A P-type high concentration region 51 is provided between the PMOS transistor 70 and the N-type high concentration region 41 that forms the N-type guard ring, and forms a portion of the anode region 50 (FIG. 1). The P-type high concentration region 51 is connected to the external output terminal PAD through an appropriate contact member. The P-type high concentration region 51 and the N-type high concentration region 41 establish, in effect, a PN junction through the n-well 30, thereby forming a protection diode 60.

Referring to FIG. 4, an equivalent circuit of the structure shown in FIGS. 2 and 3 will be described. The gate of the PMOS transistor 70 is connected to another signal path (not shown) within the semiconductor integrated circuit device 10, the source thereof is connected to the power supply High, and the drain thereof is connected to the output terminal PAD. Similarly, the gate of the NMOS transistor 80 is connected to another signal path (not shown) within the semiconductor integrated circuit device 10, the source thereof is connected to the power supply Low, and the drain thereof is connected to the output terminal PAD. An output driver of the semiconductor integrated circuit device 10 has the CMOS structure that is formed from the PMOS transistor 70 and the NMOS transistor 80.

In the equivalent circuitry, a protection diode 60 is connected between the source and drain of the PMOS transistor 70, and a protection diode 61 is connected between the source and drain of the NMOS transistor 80. The protection diodes 60 and 61 have a forward threshold voltage Vf in the same manner as in a normal PN connection diode. Therefore, even if a surge voltage of an ESD high voltage waveform is applied to the output terminal PAD of the semiconductor integrated circuit device 10, the surge voltage escapes to the power supply line through the protection diode 60 (or 61) when the surge voltage exceeds the threshold value Vf (e.g., 0.6 volts) of the protection diode 60 (or 61).
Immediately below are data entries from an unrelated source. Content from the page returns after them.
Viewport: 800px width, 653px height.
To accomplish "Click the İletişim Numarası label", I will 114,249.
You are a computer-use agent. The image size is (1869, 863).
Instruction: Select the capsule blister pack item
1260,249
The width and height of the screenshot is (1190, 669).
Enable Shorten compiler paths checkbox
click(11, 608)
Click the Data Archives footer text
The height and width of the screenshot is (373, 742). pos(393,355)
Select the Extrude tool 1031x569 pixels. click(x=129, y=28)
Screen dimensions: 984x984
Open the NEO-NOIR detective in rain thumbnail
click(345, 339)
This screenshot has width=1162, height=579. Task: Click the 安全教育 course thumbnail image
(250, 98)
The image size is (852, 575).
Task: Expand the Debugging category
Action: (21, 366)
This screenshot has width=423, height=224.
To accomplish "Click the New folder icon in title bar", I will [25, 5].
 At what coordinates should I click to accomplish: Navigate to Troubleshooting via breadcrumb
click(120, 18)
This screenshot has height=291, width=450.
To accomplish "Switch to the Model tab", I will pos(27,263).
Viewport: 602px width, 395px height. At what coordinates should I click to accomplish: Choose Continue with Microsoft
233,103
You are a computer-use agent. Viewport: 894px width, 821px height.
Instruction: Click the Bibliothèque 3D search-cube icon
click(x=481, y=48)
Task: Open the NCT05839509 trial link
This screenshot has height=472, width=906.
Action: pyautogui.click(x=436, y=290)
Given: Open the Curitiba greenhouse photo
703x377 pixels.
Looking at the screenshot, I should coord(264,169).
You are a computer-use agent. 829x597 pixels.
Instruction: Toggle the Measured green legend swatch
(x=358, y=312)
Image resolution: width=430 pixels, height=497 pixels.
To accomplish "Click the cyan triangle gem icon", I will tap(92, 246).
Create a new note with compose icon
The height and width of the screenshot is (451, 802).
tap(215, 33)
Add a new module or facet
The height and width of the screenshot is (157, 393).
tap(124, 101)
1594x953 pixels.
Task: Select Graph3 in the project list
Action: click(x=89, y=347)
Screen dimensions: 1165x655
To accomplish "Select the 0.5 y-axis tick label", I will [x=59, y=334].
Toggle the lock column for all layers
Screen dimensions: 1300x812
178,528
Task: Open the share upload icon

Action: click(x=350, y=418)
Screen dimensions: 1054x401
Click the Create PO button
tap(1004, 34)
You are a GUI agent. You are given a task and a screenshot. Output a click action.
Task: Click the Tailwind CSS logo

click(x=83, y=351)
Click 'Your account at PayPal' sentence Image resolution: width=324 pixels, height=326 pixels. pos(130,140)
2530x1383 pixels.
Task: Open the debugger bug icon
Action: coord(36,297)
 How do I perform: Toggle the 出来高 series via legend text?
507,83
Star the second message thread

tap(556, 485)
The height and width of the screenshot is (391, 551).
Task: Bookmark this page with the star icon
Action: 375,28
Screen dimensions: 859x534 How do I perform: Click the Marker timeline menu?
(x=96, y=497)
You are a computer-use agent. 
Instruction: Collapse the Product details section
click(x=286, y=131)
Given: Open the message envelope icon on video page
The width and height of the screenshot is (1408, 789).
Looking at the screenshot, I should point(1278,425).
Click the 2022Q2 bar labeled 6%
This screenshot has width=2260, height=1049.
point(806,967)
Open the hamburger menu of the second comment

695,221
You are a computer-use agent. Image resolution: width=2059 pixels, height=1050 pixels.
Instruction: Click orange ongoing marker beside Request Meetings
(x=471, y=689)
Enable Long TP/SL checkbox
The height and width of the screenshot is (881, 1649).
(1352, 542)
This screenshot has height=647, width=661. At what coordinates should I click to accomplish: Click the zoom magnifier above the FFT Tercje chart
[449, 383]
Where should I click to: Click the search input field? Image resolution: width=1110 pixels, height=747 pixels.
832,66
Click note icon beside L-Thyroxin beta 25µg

Accordingly, electrostatic discharge damage can be prevented without applying a high voltage to the PMOS transistor 70 and NMOS transistor 80.

In the first embodiment as described above, the guard ring region of the PMOS transistor is also used as the cathode region of the protection diode that is the ESD protection circuit, and the PMOS transistor is surrounded by the anode region of the protection diode, thereby achieving an ESD protection circuit having adequate capability in a small area. Moreover, the required ESD protection performance can be secured through the appropriate selection of the facing length L. The facing length L is the length over which the anode region and the guard ring region face each other.

Second Embodiment

Referring to FIG. 5, a second embodiment of the semiconductor integrated circuit device 10 according to the present invention will be described. Similar reference numerals and symbols are used in the first and second embodiments to designate similar elements. In the semiconductor integrated circuit device 10, a PMOS transistor 70 is formed, as an output transistor, on a P-type substrate 20 with an n-well 30 interposed therebetween, in the same manner as in the first embodiment. The PMOS transistor 70 is assumed to be electrically connected to the outside through an output terminal. This requires ESD protection countermeasures.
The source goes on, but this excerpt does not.